**TASK MATERIAL**
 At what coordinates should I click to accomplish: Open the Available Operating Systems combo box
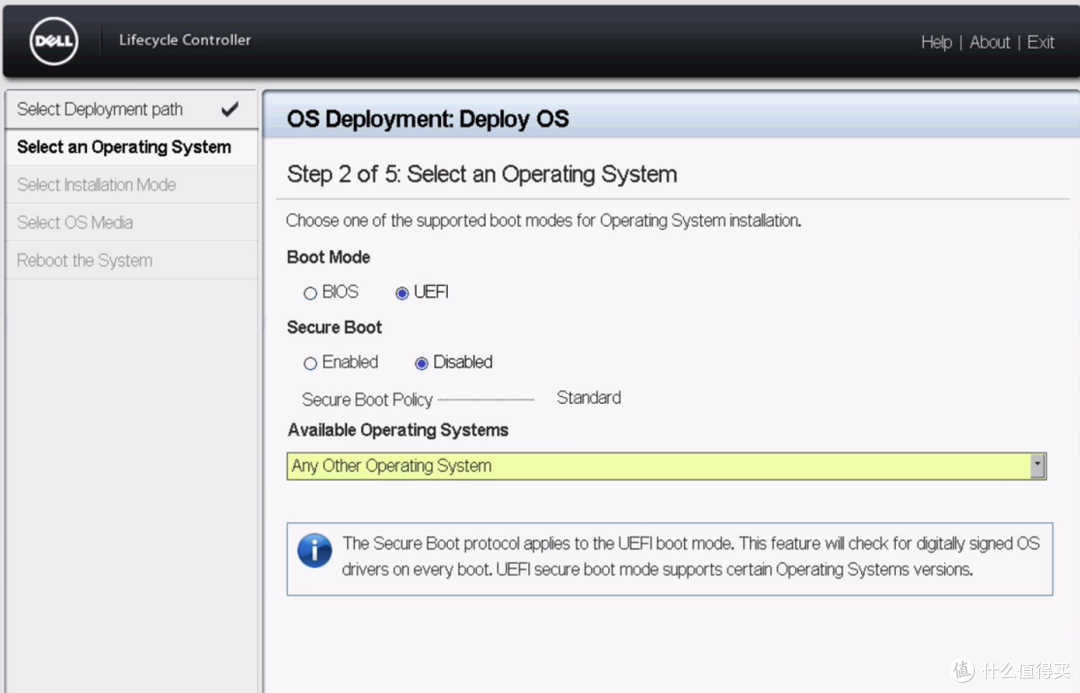click(x=658, y=466)
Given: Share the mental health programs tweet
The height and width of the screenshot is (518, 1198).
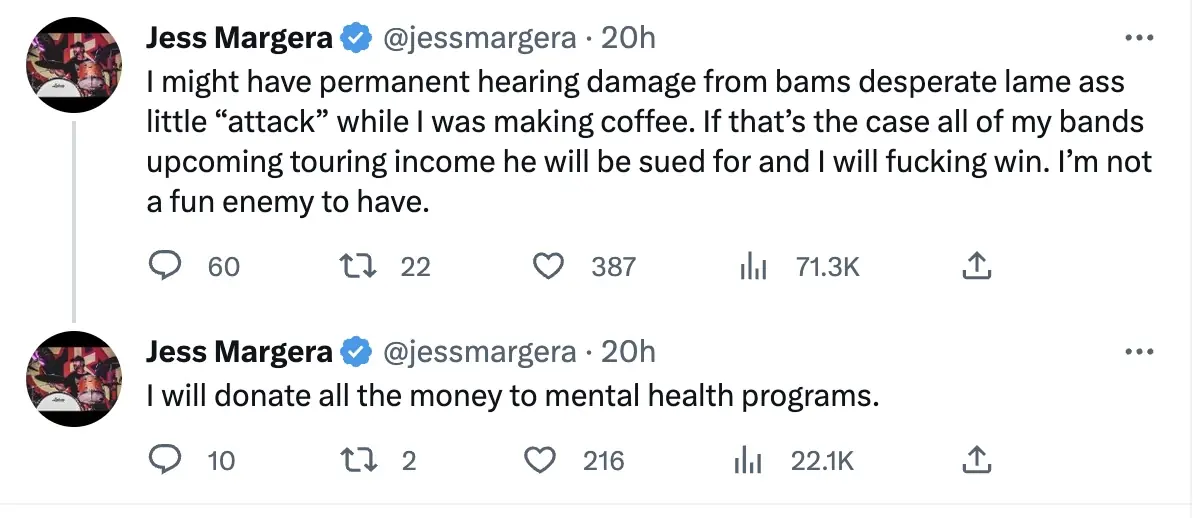Looking at the screenshot, I should coord(975,460).
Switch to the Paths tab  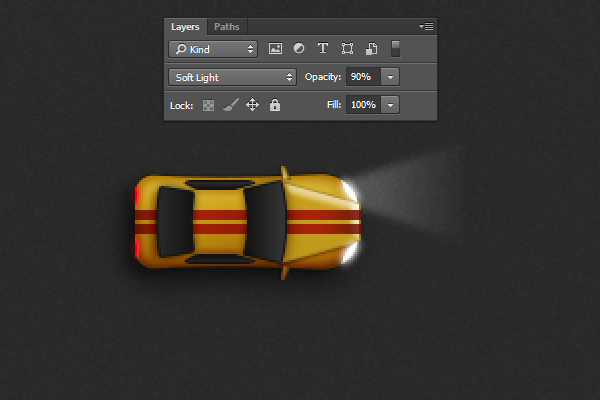pyautogui.click(x=227, y=27)
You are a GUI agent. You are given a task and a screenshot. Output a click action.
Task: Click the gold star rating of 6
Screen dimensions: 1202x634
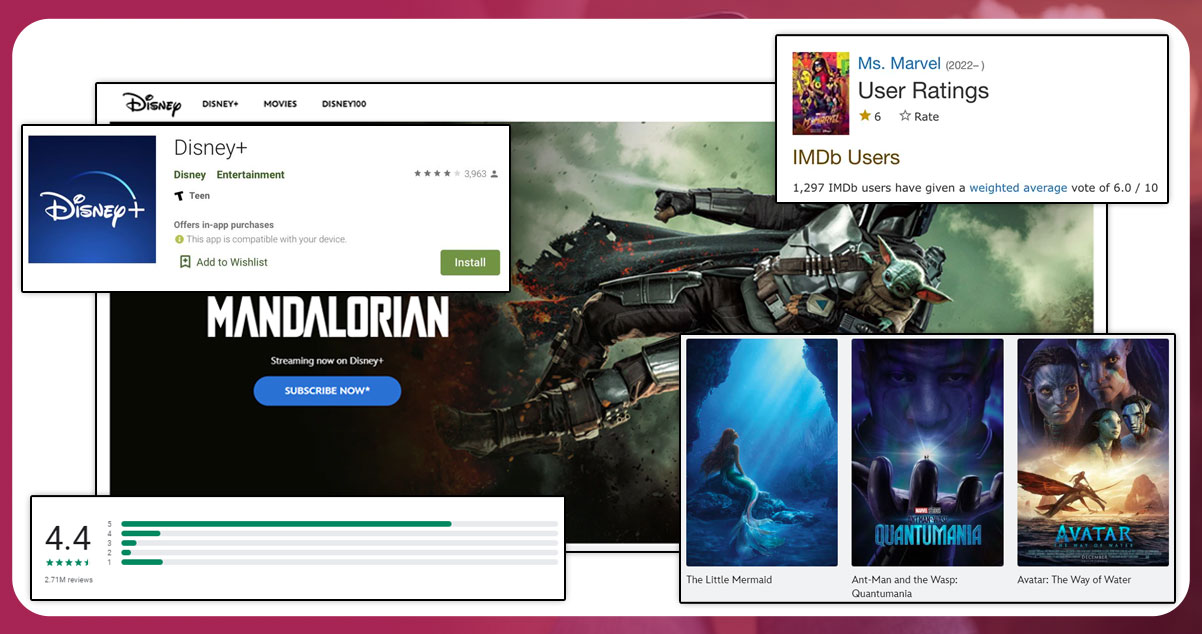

**GIVEN INSTRUCTION**
Copy the lines from the one containing "You are a GUI" through the last line, inclusive, swapping "gold" for "yellow" and changing nothing else. Leave the pictures out.

**FULL OUTPUT**
You are a GUI agent. You are given a task and a screenshot. Output a click action.
Task: Click the yellow star rating of 6
Screen dimensions: 1202x634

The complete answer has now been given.